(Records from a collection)
######

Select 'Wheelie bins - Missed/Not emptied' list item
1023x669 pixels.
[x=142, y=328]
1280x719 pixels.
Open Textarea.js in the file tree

######

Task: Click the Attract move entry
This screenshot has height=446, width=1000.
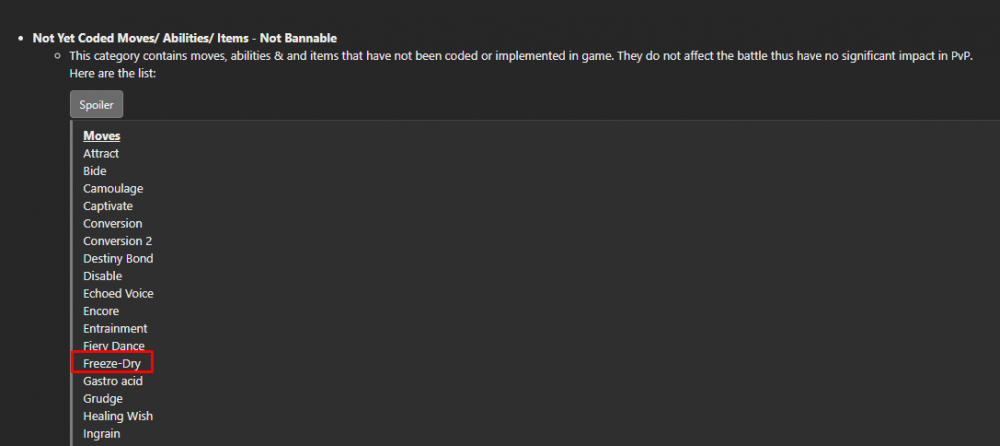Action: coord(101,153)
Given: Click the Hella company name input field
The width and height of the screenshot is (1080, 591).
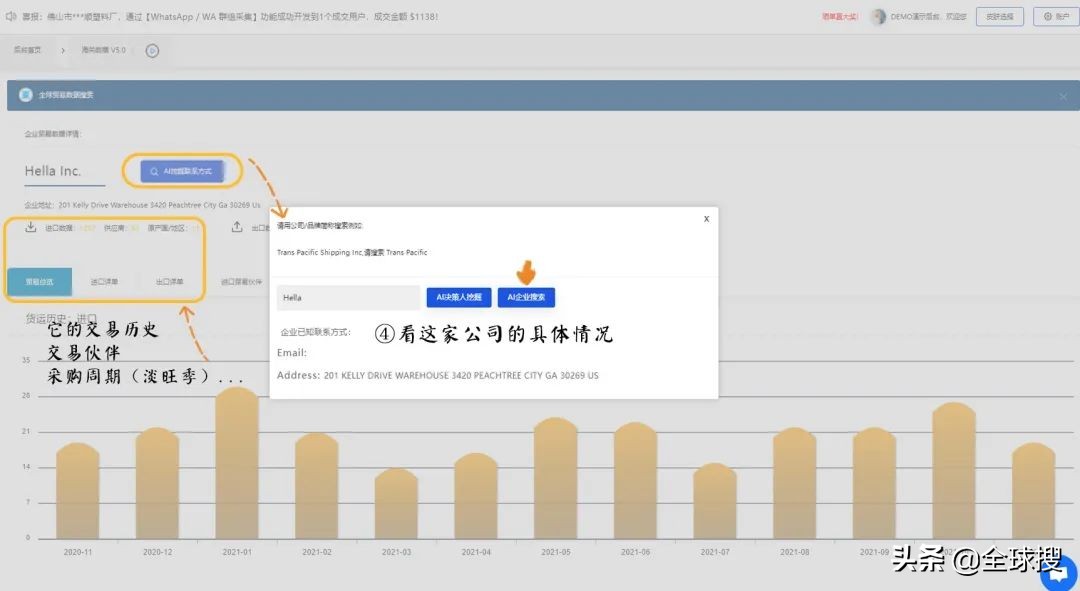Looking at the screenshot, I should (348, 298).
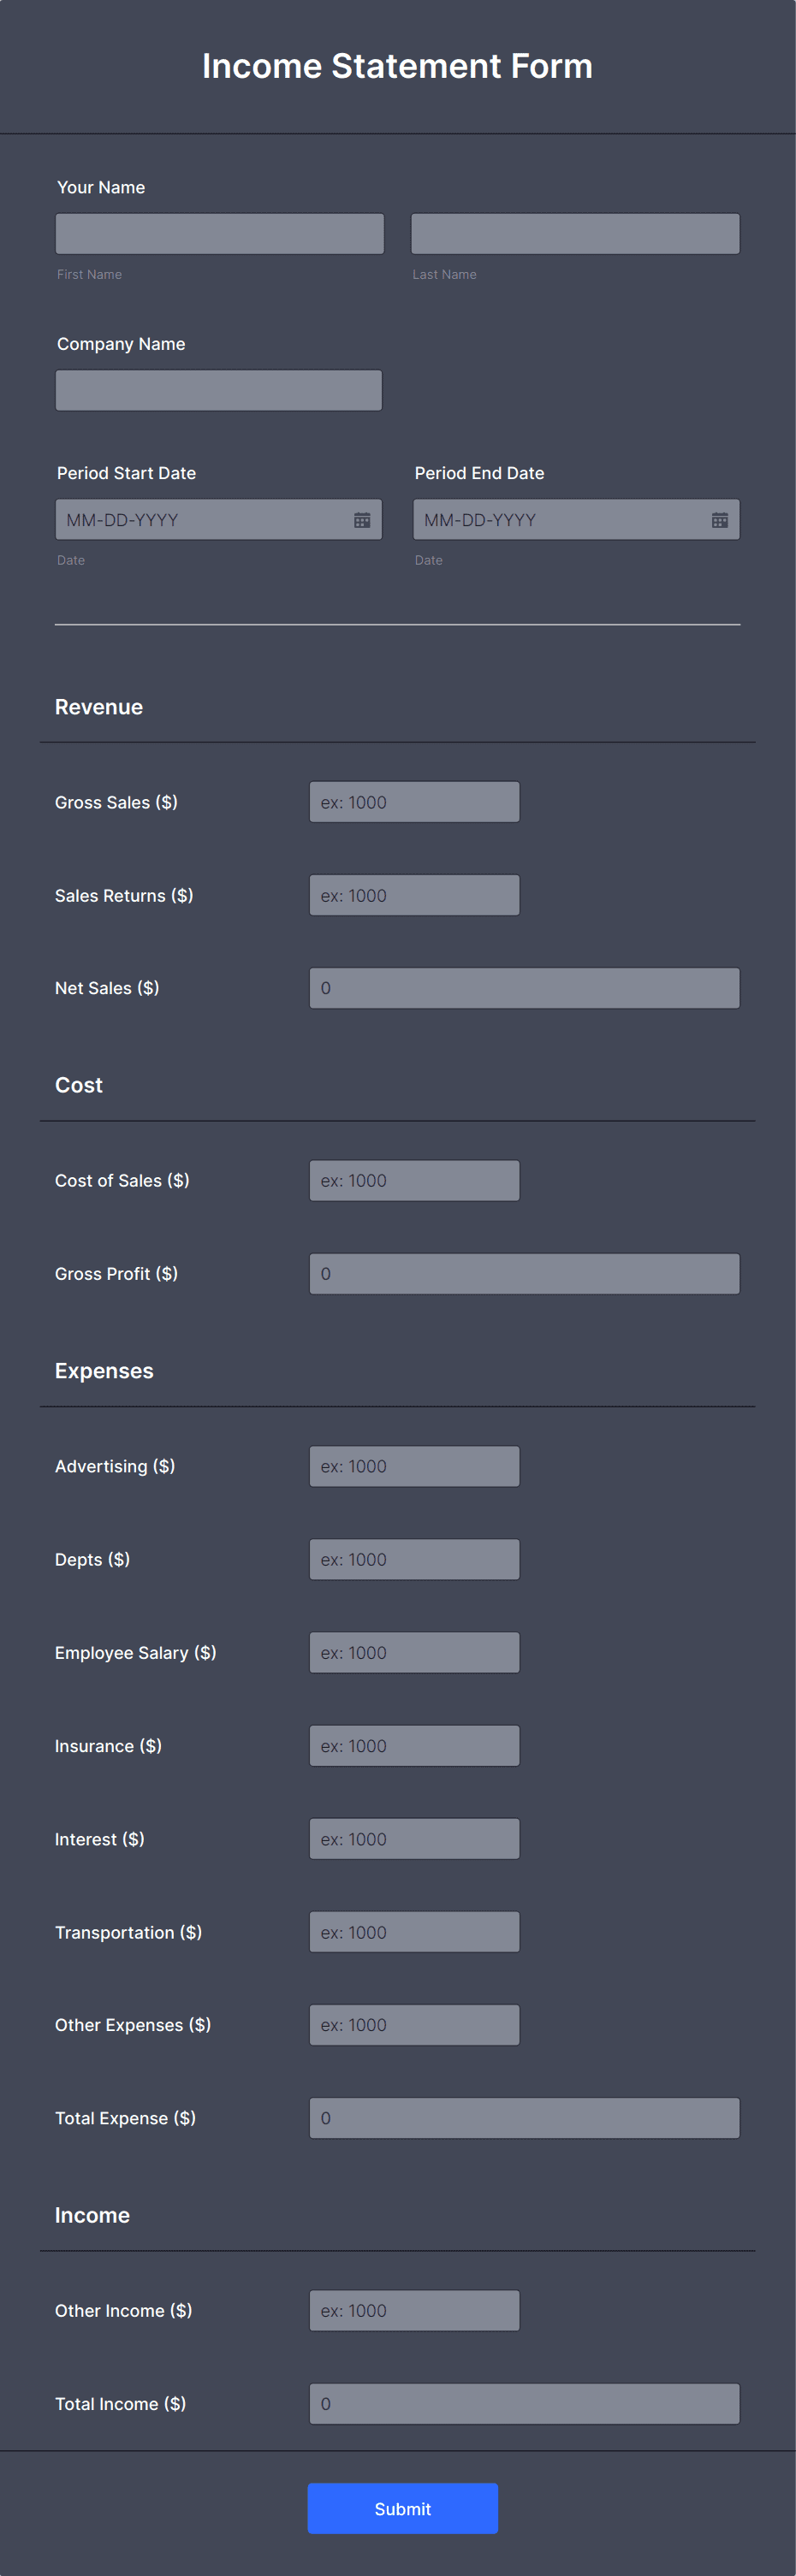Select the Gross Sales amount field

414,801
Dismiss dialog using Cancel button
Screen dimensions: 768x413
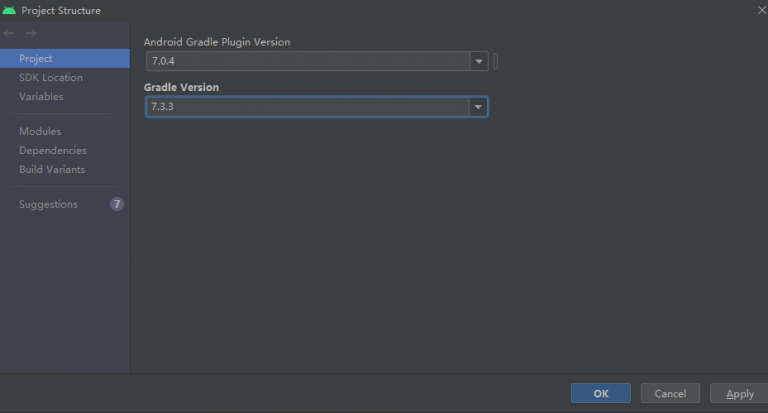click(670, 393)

######

■ Task goal:
Would you print, exactly as written, every line above from the one holding "1280x719 pixels." through the one holding "Open Textarea.js in the file tree", with both included and no other lines?

■ Solution for this exercise:
1280x719 pixels.
Open Textarea.js in the file tree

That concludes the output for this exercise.